# MNT supports WNT



## espola (Feb 13, 2020)

"Soccer is perhaps the most corrupt sport in the World. We do not want a US Soccer Federation that behaves like FIFA."









						Statement about the USWNT 2017-2021 CBA
					

The United States National Soccer Team Players Association statement about the US Women's National Team Players 2017-21 collective bargaining agreement.




					ussoccerplayers.com


----------



## espola (Feb 13, 2020)

"Rather than share the massive surpluses the women helped generate with the players, they are using those funds to dramatically increase the Federation’s annual legal fee budget to over $10 million to try to impose massive legal fees the women cannot afford. They’re lobbying and using every legal trick in the book to try to distract Congress, the Judge, and the soon-to-be-empaneled jury. "


----------



## espola (Feb 13, 2020)

"The exploitation of athletes to generate revenues that are siphoned off to benefit owners of for-profit leagues and teams, Federation personnel with massive above-market salaries and bonuses, and self-promoting all-expenses-paid Federation “volunteers,” must end. The practice of paying multi-million dollar bonuses to personnel associated with the Federation for running various Federation-controlled tournaments in the United States should be investigated and outlawed. "


----------



## Soccerhelper (Feb 13, 2020)

espola said:


> "The exploitation of athletes to generate revenues that are siphoned off to benefit owners of for-profit leagues and teams, Federation personnel with massive above-market salaries and bonuses, and self-promoting all-expenses-paid Federation “volunteers,” must end. The practice of paying multi-million dollar bonuses to personnel associated with the Federation for running various Federation-controlled tournaments in the United States should be investigated and outlawed. "

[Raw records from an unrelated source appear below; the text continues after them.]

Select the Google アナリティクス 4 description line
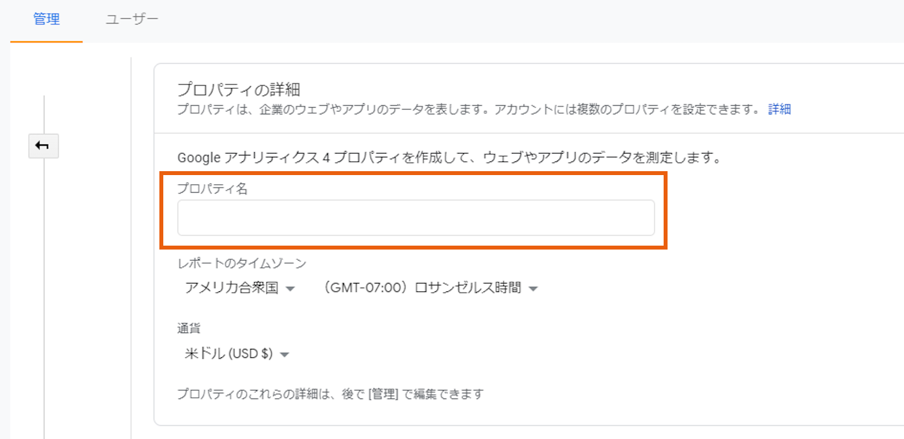The image size is (904, 439). click(x=449, y=158)
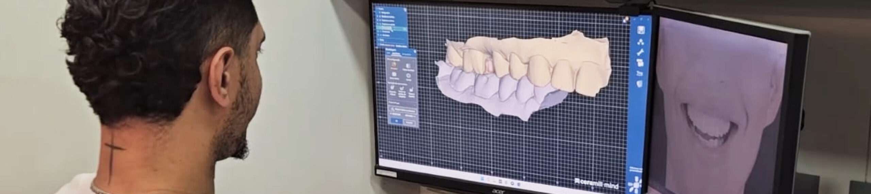Image resolution: width=871 pixels, height=194 pixels.
Task: Click the Windows Start icon on the taskbar
Action: [x=482, y=179]
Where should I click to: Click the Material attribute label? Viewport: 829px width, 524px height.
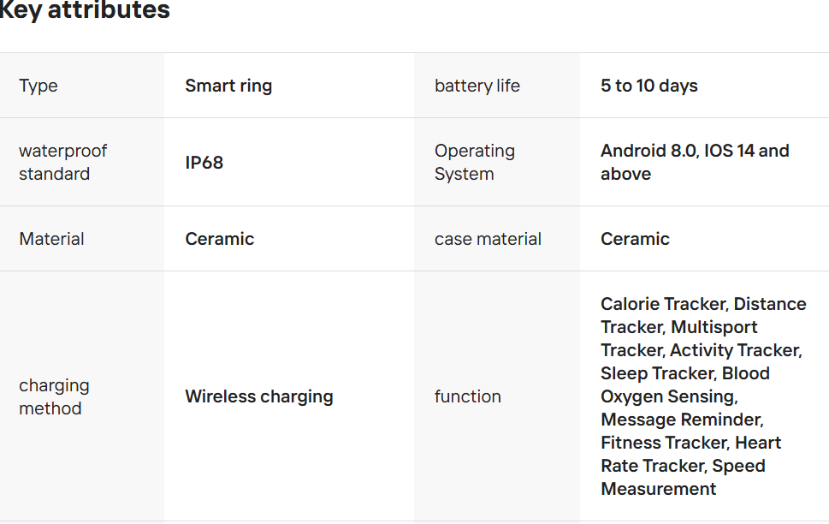[51, 239]
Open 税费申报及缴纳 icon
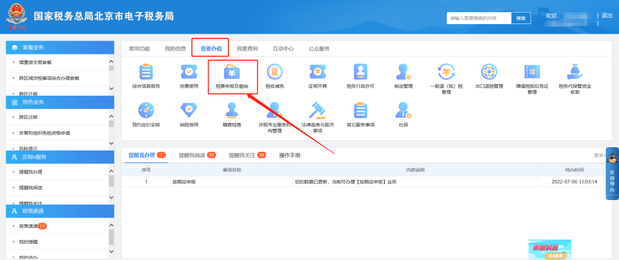 click(232, 74)
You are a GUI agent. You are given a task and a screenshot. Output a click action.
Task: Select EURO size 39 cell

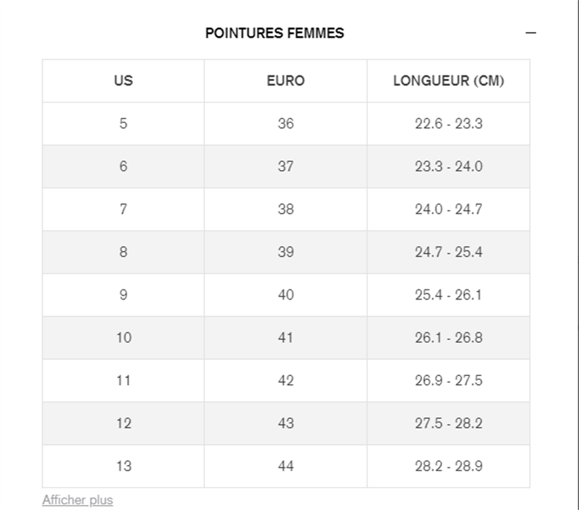(x=286, y=252)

Well, let's clean the house and find good men and woman who know how to share with others and make soccer the beautiful sport it is.  This Federation is bad and it's been bad since I got involved with it.  My eyes saw what they saw and my hears heard what they heard.


----------



## outside! (Feb 13, 2020)

Wow, that took courage. Massive respect.


----------



## espola (Feb 13, 2020)

Soccerhelper said:


> Well, let's clean the house and find good men and woman who know how to share with others and make soccer the beautiful sport it is.  This Federation is bad and it's been bad since I got involved with it.  My eyes saw what they saw and my hears heard what they heard.


When I first got involved in Cal South soccer back in the 90's, I emailed the President of Cal South with some questions about how the organization was run.  He told me how to access the minutes of the board meetings with a caution that not everything that is done or discussed among the board members makes it into the minutes.  He also explained why he would not be running for re-election.  The opacity of the upper management of Cal South has continued over the years, and I am happy not to no longer have children subject to their malfeasance and questionable judgment. 

As an example - when the President of Cal South was forced to resign because his employer had transferred him out of town, rather than acknowledge that the sitting Vice President should assume the office in accordance with the by-laws, the Board went into Executive Session and selected one of he District Commissioners to be the new President.


----------



## espola (Feb 13, 2020)

espola said:


> When I first got involved in Cal South soccer back in the 90's, I emailed the President of Cal South with some questions about how the organization was run.  He told me how to access the minutes of the board meetings with a caution that not everything that is done or discussed among the board members makes it into the minutes.  He also explained why he would not be running for re-election.  The opacity of the upper management of Cal South has continued over the years, and I am happy not to no longer have children subject to their malfeasance and questionable judgment.
> 
> As an example - when the President of Cal South was forced to resign because his employer had transferred him out of town, rather than acknowledge that the sitting Vice President should assume the office in accordance with the by-laws, the Board went into Executive Session and selected one of he District Commissioners to be the new President.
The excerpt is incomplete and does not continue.